What is a Common Law Relationship?
A common law relationship is a union between two individuals who live together in a marriage-like relationship but have not formally married. These relationships are legally recognized, and couples who meet the criteria for a common law partnership have legal rights and responsibilities comparable to those in a traditional marriage.
Notably, both “common law marriage” and “common law spouse” are terms that are not used in either the Family Law Act or the Divorce Act. Those couples who have lived together in a common law relationship are not married are not required to get a divorce to end their relationship despite being recognized as spouses.
Requirements for Establishing a Common Law Relationship
In British Columbia, several factors determine the establishment of a common law relationship. These factors include:
Cohabitation: Couples must live together in a conjugal relationship for a specific duration of time. It typically takes between two to three years of cohabitation to be considered common-law partners or spouses under the Family Law Act. Sometimes, in the case when there are kids involved, this duration can be less than two years.
Living Arrangements: The couple must reside together in the same household. Whether the couple did so in the nature of roommates or in the nature of a couple is important. The Courts will consider the objective evidence of the parties’ lifestyle and interactions and whether they closely resemble those of typical married couples.
Exclusivity and commitment: To be classified as common law partners, the couple must have the mutual intention to be together in a married-like relationship. The couples expectations of whether the relationship would be lengthy and of indeterminate duration is relevant. Further, evidence of emotional interdependence, mutual commitment and attachment as well as co-mingled assets and shared expenses are relevant considerations.
Rights and Responsibilities of Common Law Partners
Once a common law relationship is established, couples enjoy certain rights and have obligations similar to those in a traditional marriage. These may include:
Property Rights: common law partners are entitled to a fair division of property if the relationship ends.

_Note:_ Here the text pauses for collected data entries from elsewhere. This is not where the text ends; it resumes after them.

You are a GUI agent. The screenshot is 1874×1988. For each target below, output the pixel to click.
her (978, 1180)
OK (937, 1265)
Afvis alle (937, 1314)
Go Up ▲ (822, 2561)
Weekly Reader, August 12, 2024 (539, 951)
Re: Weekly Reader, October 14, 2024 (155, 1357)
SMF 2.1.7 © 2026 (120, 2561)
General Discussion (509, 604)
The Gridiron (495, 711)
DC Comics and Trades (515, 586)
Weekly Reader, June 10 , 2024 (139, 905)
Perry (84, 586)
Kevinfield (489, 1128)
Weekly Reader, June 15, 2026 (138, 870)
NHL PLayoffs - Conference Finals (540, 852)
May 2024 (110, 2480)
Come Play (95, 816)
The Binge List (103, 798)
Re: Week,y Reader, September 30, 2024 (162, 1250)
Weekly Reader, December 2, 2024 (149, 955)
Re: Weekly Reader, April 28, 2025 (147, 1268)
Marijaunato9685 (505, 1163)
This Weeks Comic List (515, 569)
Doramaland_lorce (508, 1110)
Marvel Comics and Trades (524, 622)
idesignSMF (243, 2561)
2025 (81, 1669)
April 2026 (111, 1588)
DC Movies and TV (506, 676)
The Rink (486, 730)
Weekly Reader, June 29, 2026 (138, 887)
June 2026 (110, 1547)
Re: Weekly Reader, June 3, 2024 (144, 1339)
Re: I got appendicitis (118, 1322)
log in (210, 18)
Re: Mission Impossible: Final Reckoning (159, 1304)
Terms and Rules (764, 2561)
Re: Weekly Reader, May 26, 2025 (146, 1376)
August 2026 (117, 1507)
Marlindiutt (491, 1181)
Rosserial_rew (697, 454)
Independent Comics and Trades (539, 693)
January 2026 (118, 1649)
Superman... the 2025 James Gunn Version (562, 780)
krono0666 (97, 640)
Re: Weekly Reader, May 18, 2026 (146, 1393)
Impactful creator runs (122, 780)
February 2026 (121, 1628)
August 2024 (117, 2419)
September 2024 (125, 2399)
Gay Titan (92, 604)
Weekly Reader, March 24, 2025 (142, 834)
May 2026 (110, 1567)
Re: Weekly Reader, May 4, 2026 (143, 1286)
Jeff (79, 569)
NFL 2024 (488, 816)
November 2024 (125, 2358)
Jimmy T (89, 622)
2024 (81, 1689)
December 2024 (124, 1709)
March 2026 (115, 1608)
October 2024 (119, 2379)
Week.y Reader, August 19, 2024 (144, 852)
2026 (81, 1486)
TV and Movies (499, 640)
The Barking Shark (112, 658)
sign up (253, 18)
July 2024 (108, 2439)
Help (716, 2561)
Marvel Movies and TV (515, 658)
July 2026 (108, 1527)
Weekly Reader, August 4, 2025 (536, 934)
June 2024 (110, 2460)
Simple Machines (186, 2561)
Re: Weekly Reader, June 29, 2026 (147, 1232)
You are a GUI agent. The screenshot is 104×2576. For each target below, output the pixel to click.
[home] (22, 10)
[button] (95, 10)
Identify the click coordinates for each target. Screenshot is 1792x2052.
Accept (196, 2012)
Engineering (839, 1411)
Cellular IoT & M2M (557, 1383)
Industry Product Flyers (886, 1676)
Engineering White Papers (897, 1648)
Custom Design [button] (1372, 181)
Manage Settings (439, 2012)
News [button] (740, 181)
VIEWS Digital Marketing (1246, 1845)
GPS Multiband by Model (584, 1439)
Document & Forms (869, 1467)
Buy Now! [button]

The laws governing the division of property are based on principles of fairness, considering factors such as the length of the relationship, each partner's contribution, and the welfare of any children.
Spousal Support: If the common law relationship ends, one partner may be entitled to receive spousal support from the other, depending on their respective financial circumstances and the duration of the relationship.
Parental Rights and Responsibilities: Common law partners who have children together have the same parental rights and responsibilities as married couples. This includes decision-making power regarding the child's upbringing, support obligations, and parenting time arrangements.
Understanding the rights and responsibilities that come with a common law partnership is essential for all individuals in such relationships. By recognizing the legal implications of these unions, couples can ensure their rights are protected and their families are provided for in the event of separation or other life-altering circumstances.